Welche Betriebssysteme sind gefährdet?

Nach unserer aktuellen Einschätzung vermuten wir, dass zunächst nur Computer mit dem Betriebssystem Windows gefährdet sind. Besonders betroffen sind Computer mit Microsoft Office. Auch auf dem Mac könnte der Virus aktiv werden, wenn Sie beispielsweise Windows und Microsoft Office nutzen. Allerdings ist nicht auszuschließen, dass auch PCs mit anderen Betriebssystemen angegriffen werden.

Vorsichtsmaßnahmen, wenn Sie den Anhang der Vodafone-Rechnung geöffnet haben

Haben Sie die DOC-Datei in Microsoft Office geöffnet, ist der Virus wahrscheinlich aktiv. Das Problem: Sie erkennen das selbst zunächst nicht, da die Schadsoftware im Hintergrund arbeitet.

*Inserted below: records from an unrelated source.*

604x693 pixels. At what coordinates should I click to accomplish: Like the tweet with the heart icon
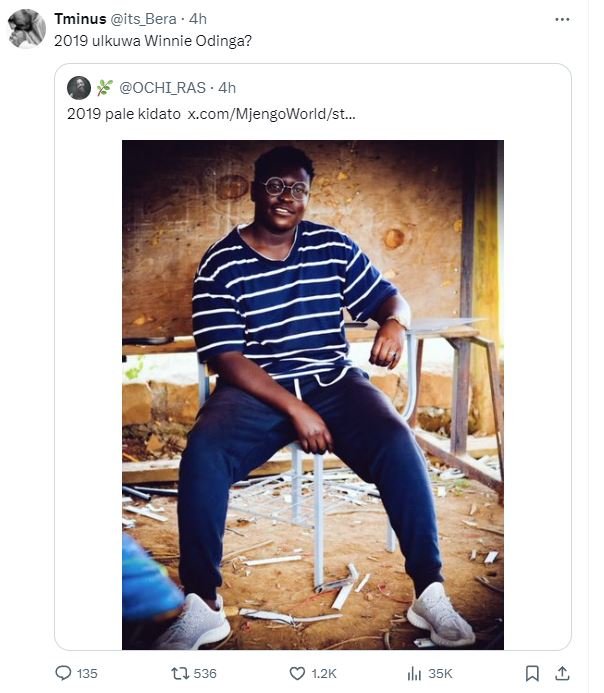pyautogui.click(x=297, y=673)
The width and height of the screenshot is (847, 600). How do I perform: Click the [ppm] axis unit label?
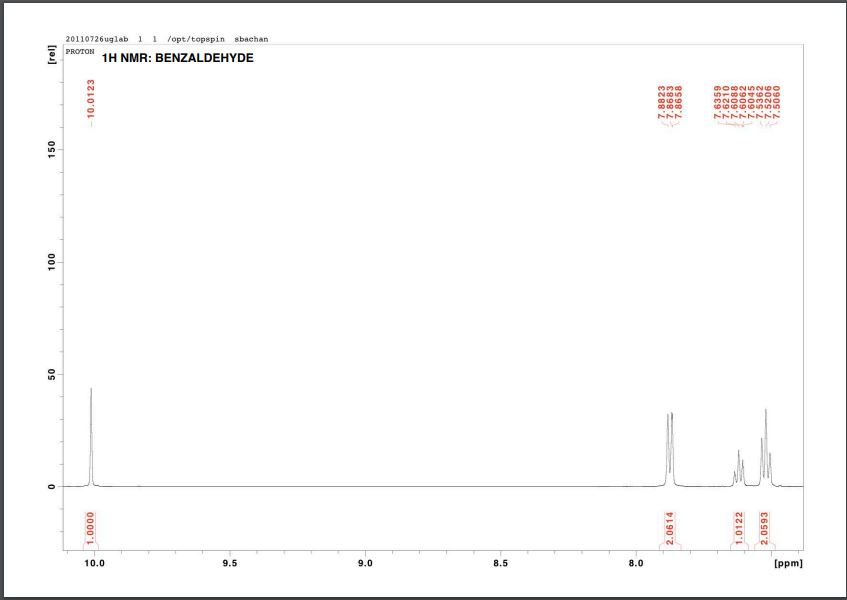(x=789, y=564)
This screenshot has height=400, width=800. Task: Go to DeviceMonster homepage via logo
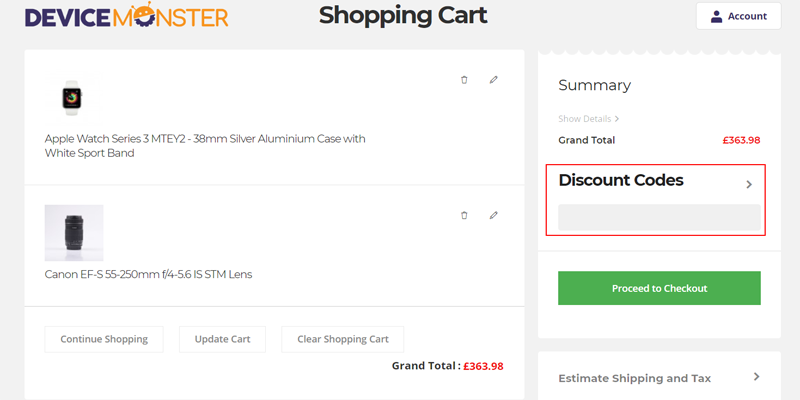pyautogui.click(x=127, y=17)
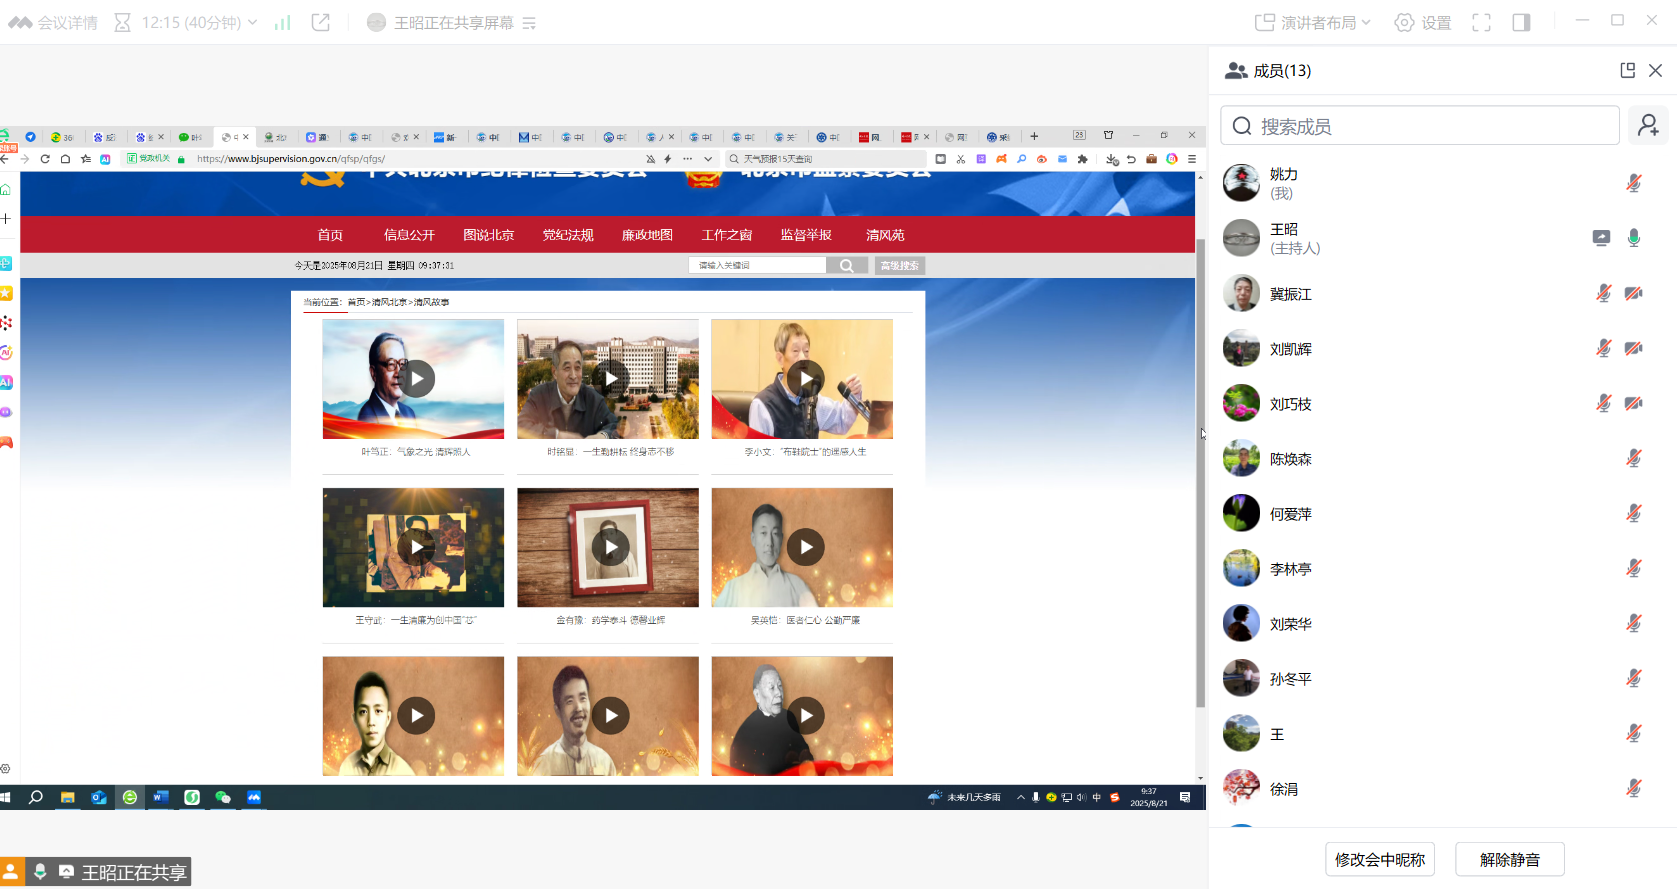Click the 修改会中昵称 button
The image size is (1677, 889).
click(1379, 859)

Wir raten nach dem Öffnen der Datei zu folgenden Vorsichtsmaßnahmen:

  • Schalten Sie den Computer so schnell wie möglich aus.
  • Lassen Sie von einem Spezialisten die Daten sichern und den Virus entfernen.
  • Ändern Sie die Passwörter für alle Onlinedienste, die Sie nach dem Anklicken der Datei genutzt haben oder die auf dem Windows-Computer installiert sind.
  • Wenn Sie geschädigt wurden, sollten Sie zudem Strafanzeige bei der Polizei erstatten.

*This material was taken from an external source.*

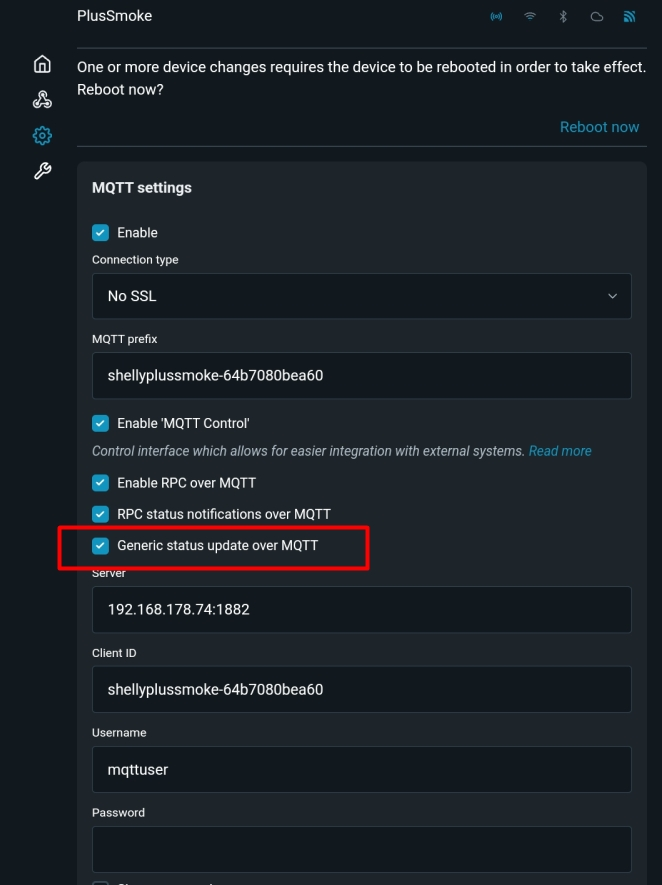The image size is (662, 885).
Task: Click the blue MQTT feed status icon
Action: pos(629,17)
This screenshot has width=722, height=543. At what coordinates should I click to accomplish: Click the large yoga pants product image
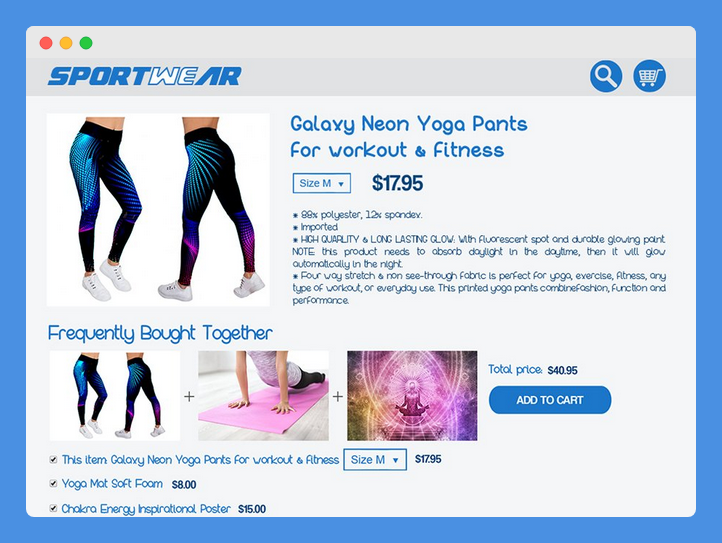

Aus Erfahrung wissen wir, dass der Virus sich über das lokale Netzwerk (LAN/WLAN) auf andere Computer übertragen kann. Deshalb sind besondere Vorsichtsmaßnahmen nötig. Falls Sie die Malware selbst entfernen oder den PC noch einmal einschalten möchten, sollten Sie unbedingt darauf achten, dass keine Verbindung zum Netzwerk beziehungsweise Internet besteht.

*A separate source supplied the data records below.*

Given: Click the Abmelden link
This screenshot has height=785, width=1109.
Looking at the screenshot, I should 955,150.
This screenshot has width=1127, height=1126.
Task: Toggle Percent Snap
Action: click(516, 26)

Das Neu-Aufsetzen des Computers kann Tage dauern

Wenn Sie die Datei bereits irrtümlich ausgeführt haben, kann es sein, dass Ihr Computer infiziert ist. Aber nicht nur das, Emotet hat die garstige Angewohnheit, ganze Netzwerke zu übernehmen und sogar zu verschlüsseln. Außerdem ist der Virus nach dem Befall oft nicht durch Ihre Antiviren-Software aufzuspüren, also muss der Computer neu aufgesetzt werden. Im schlimmsten Fall trifft es das ganze Netzwerk. So kann durch kriminelle Energie und eigene Unachtsamkeit ein erheblicher Schaden entstehen. Über die drohende Gefahr sollten Sie umgehend Freunde, Bekannte, Familie und auch Mitarbeiter informieren.

Gefahr lauert im Link

Doch der Anhang ist eben nicht die einzige Gefahr bei dieser Rechnung. Auch der Link „Online-Rechnung“ birgt eine große Gefahr. Denn klicken Sie diesen an, landen Sie nicht etwa bei Vodafone auf der Webseite. Vielmehr werden Sie von den Kriminellen auf eine Seite gelockt, die der Vodafone-Seite nachgebaut wurde. Sie sollen sich – geht es nach den Kriminellen – dort einloggen und somit Ihre Zugangsdaten für das Onlinekonto von Vodafone übermitteln.

Geben Sie keine Daten ein!

Wer die Daten bereits übermittelt hat, muss schnell reagieren. Denn die Kriminellen könnten mit Ihren Zugangsdaten Verträge auf Ihren Namen abschließen und nutzen.

Was tun, wenn Sie die Daten eingegeben haben?

Reagieren Sie jetzt schnell. Versuchen Sie folgende Dinge:

  • Versuchen Sie sich bei Vodafone einzuloggen, indem Sie die Webseite manuell aufrufen. Ist der Login möglich, ändern Sie sofort Ihr Passwort. Nutzen Sie ein sicheres Passwort.
  • Wenn Sie sich nicht mehr einloggen können, müssen Sie sich an den Kundenservice von Vodafone wenden und das Problem schildern.